Telling a familiar story but telling it well is an underrated skill. If you can’t manage that feat, the well-worn beats of the plot will end up being an albatross around the film’s neck, bringing it down. However, if you can pull it off, familiarity can work in your favor as a storyteller. After all, in the right cases, cliches are beneficial, since they only became cliched after a sustained run of effectiveness. Now playing at Film Fest 919 down in North Carolina, Herself definitely pulls this off. In the process, it manages to be a small-scale drama that finds universal emotions to mine.
Herself evokes a bit of Mike Leigh and Ken Loach, though it’s ultimately far more hopeful and optimistic than either of those filmmakers. The movie never loses sight of why we root for a protagonist, which is huge. Whereas someone like Loach recently misplayed that hand when telling a another of his working class story set in the United Kingdom. Sorry to Bother You may have some similar beats to Herself, but the latter is ultimately far more successful, due to its deference to the positives in life, not just the negatives.
This really is an introduction to most audiences to Clare Dunne, who co-writes here in addition to starring. The Irish actress is mostly known for her stage work, though some might have briefly seen her in Spider-Man: Far From Home. Herself is a labor of love that will put her on the map, though, so prepare to see a lot more of her in the years to come.
For single mother Sandra Kelly (Dunne), nothing is coming easy. Separated from her abusive ex-husband Gary (Ian Lloyd Anderson), she’s struggling to find a permanent home for her two young daughters (Molly McCann and Ruby Rose O’Hara). Scarred both literally and figuratively from her ex, Sandra is caught up in the government housing system, which is paying her a small stipend, but hasn’t provided a home yet. So, Sandra eventually decides to build her own little place for the family, of course encountering issues along the way.
As things get more and more desperate, a glimmer of hope rears its head when Peggy (Harriet Walter), the women whose house Sandra cleans, has an epiphany.

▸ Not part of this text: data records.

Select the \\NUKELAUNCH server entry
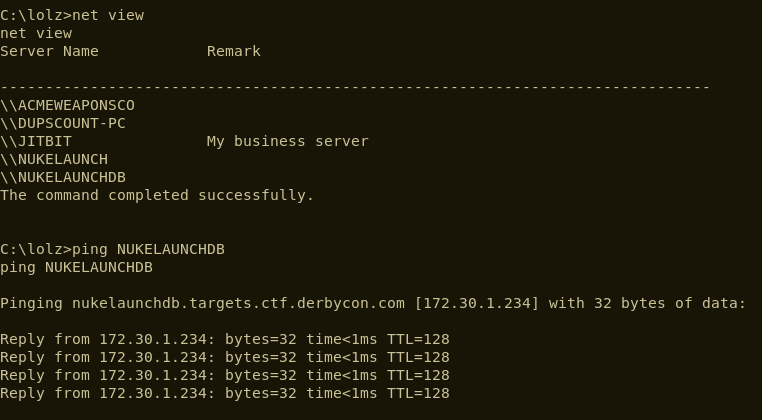The height and width of the screenshot is (420, 762). [x=54, y=159]
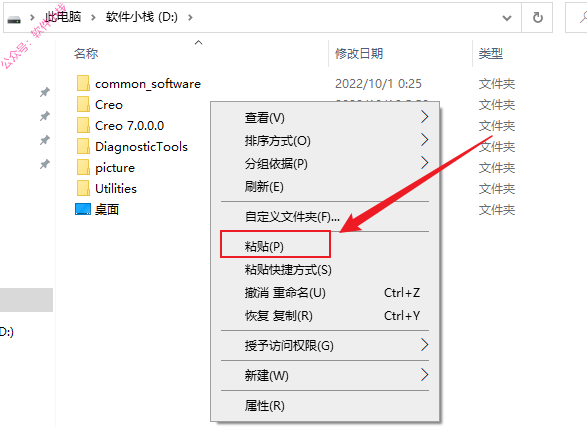This screenshot has height=427, width=587.
Task: Select the DiagnosticTools folder icon
Action: click(83, 146)
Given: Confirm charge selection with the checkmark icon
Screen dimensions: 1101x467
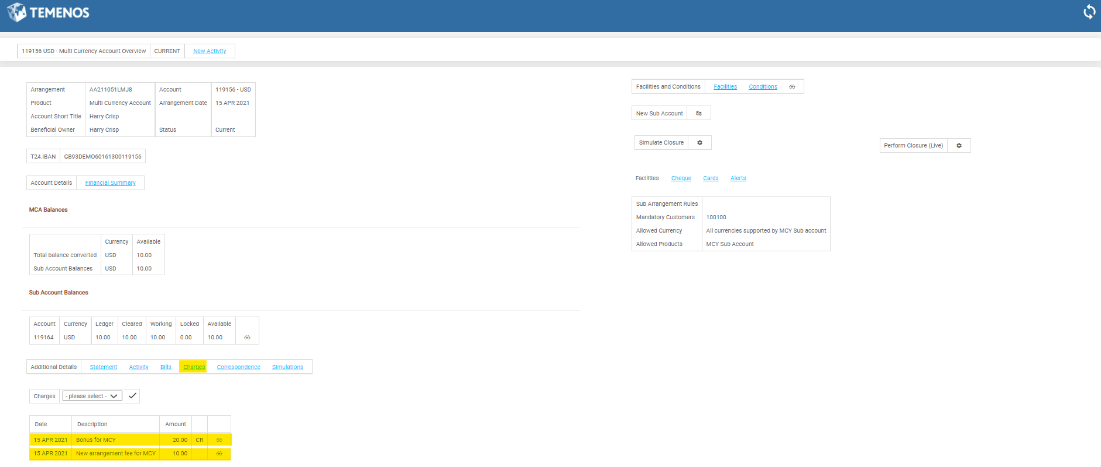Looking at the screenshot, I should pyautogui.click(x=133, y=396).
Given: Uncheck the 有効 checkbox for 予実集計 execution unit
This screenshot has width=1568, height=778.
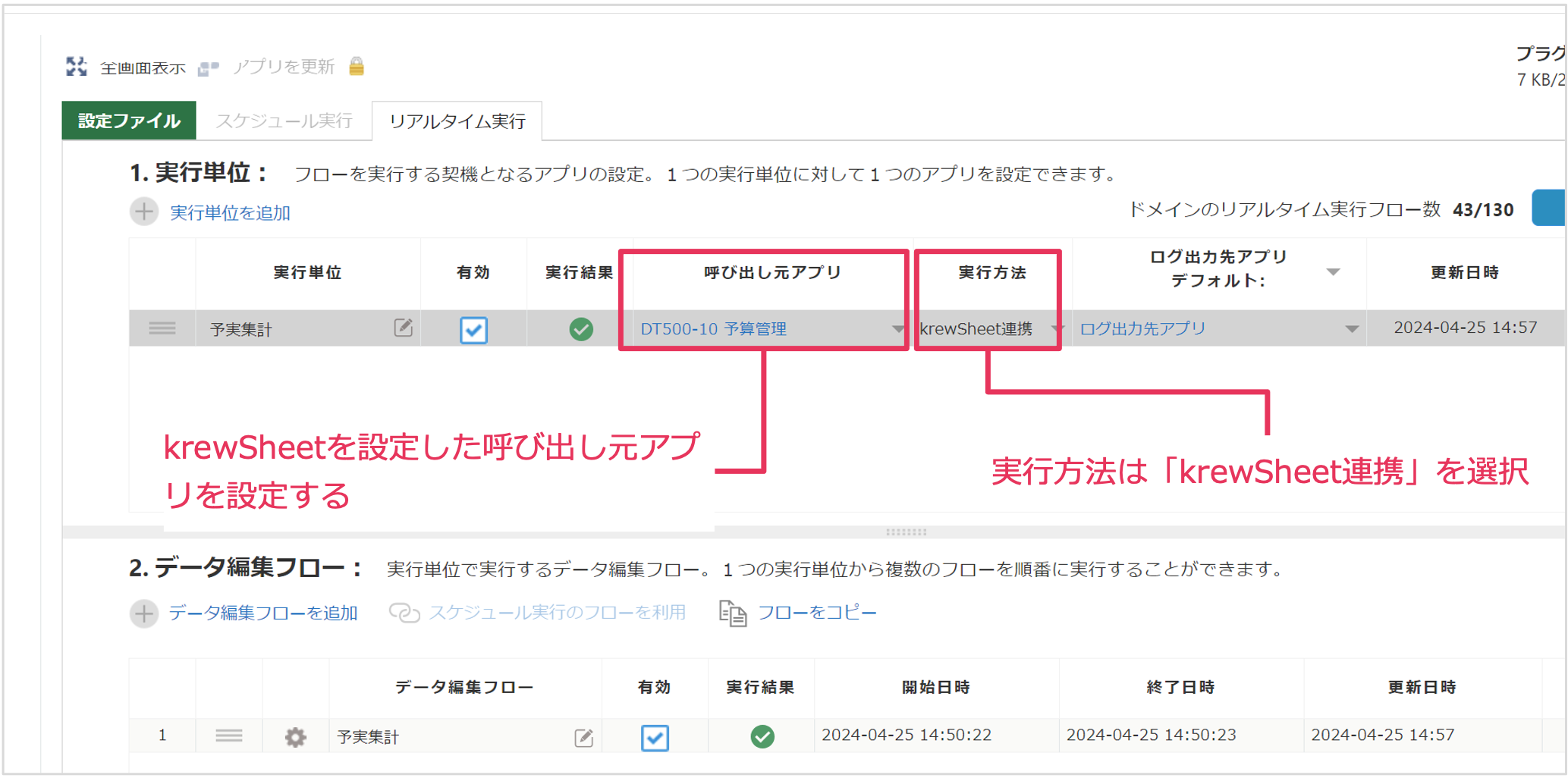Looking at the screenshot, I should pyautogui.click(x=473, y=330).
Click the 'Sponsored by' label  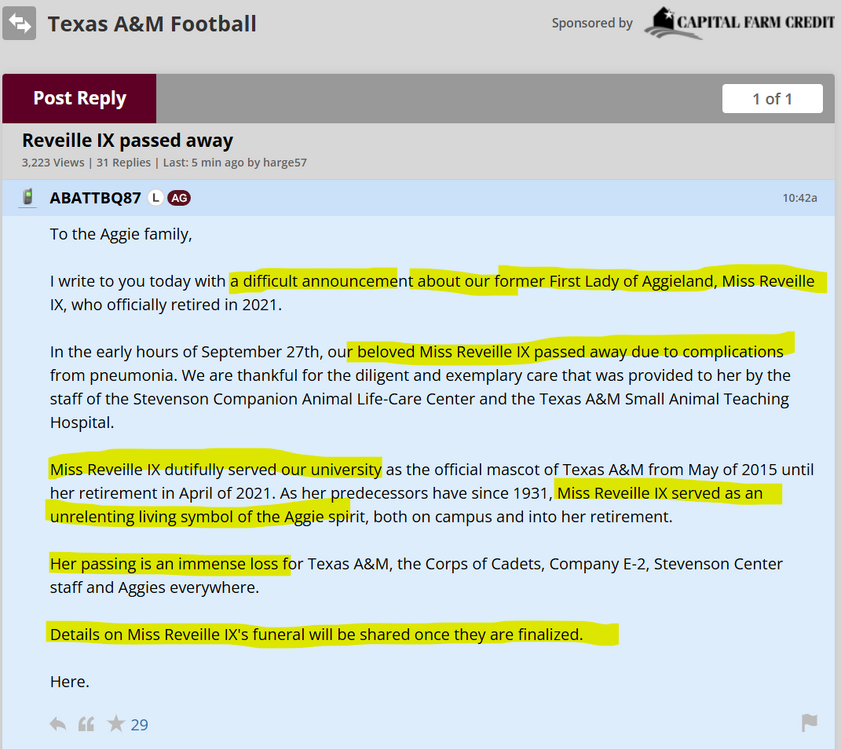click(x=592, y=23)
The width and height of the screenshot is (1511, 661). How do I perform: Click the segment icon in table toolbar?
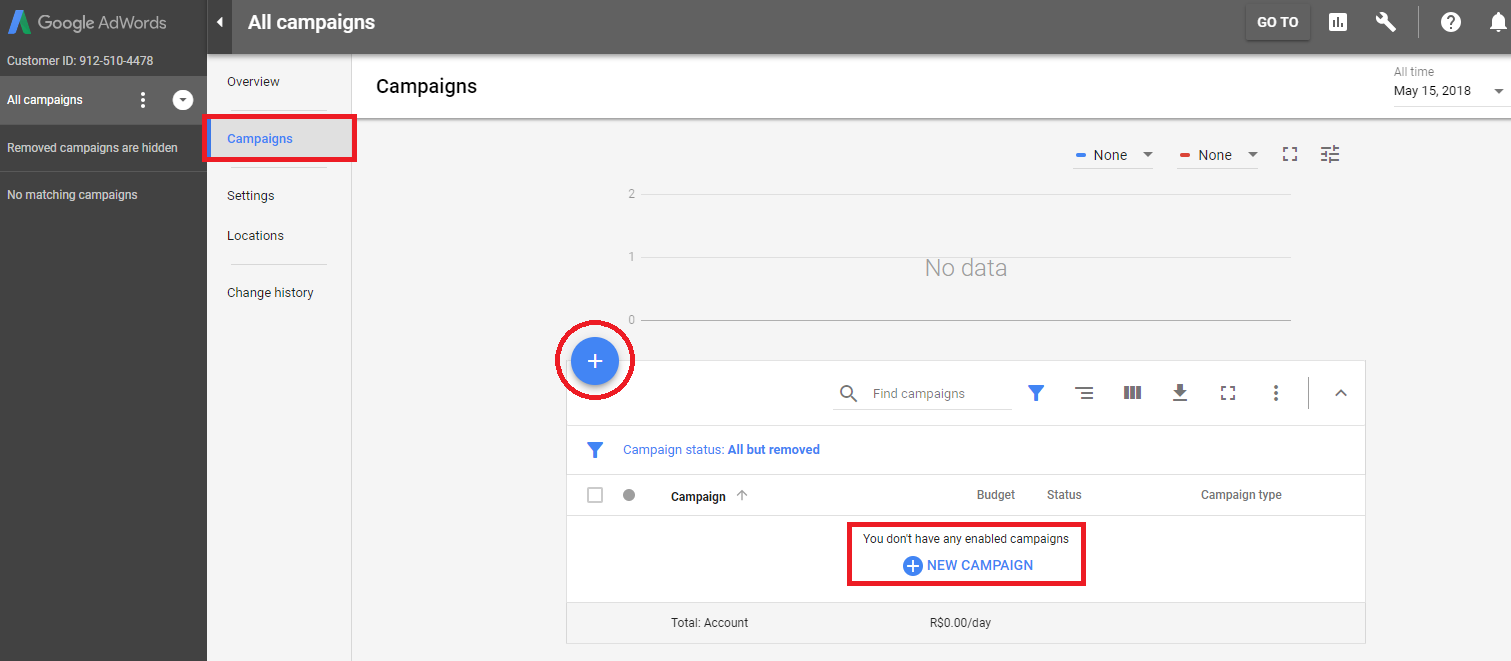click(x=1084, y=393)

Peggy is a widowed doctor with some money and some land, so she opts to give Sandra a space in her ample yard to build on. So, construction starts, concealed from the broken governmental system that would cut her off if they found out. Melodrama ensues, of course.
Clare Dunne is quite good here, creating a realistic and sympathetic character who you can’t help but root for. Harriet Walter is very solid, too, though Dunne is out and out the star. Even when the cliches mount, her performance shines through. It’s clear she invested a lot in the part. Every ounce of her effort is on the screen, imbuing it with a passion that’s truly palpable.
Director Phyllida Lloyd doesn’t bring a whole lot to the table, but she executes the script that Dunne penned with Malcolm Campbell. Lloyd stages it all well enough, but there’s no real style on display. Throw in a fairly slack sense of pacing and it’s a good thing that Campbell and Dunne are on point with their writing. If not, this could have turned into a slog.
Herself ultimately overcomes cliches and familiarity to tell a story almost anyone can relate to. The struggle for basic shelter, safety, and happiness is all too common these days. Whether it’s at Film Fest 919 or in general release later on this season, Amazon Studios’ little indie drama is worth a watch.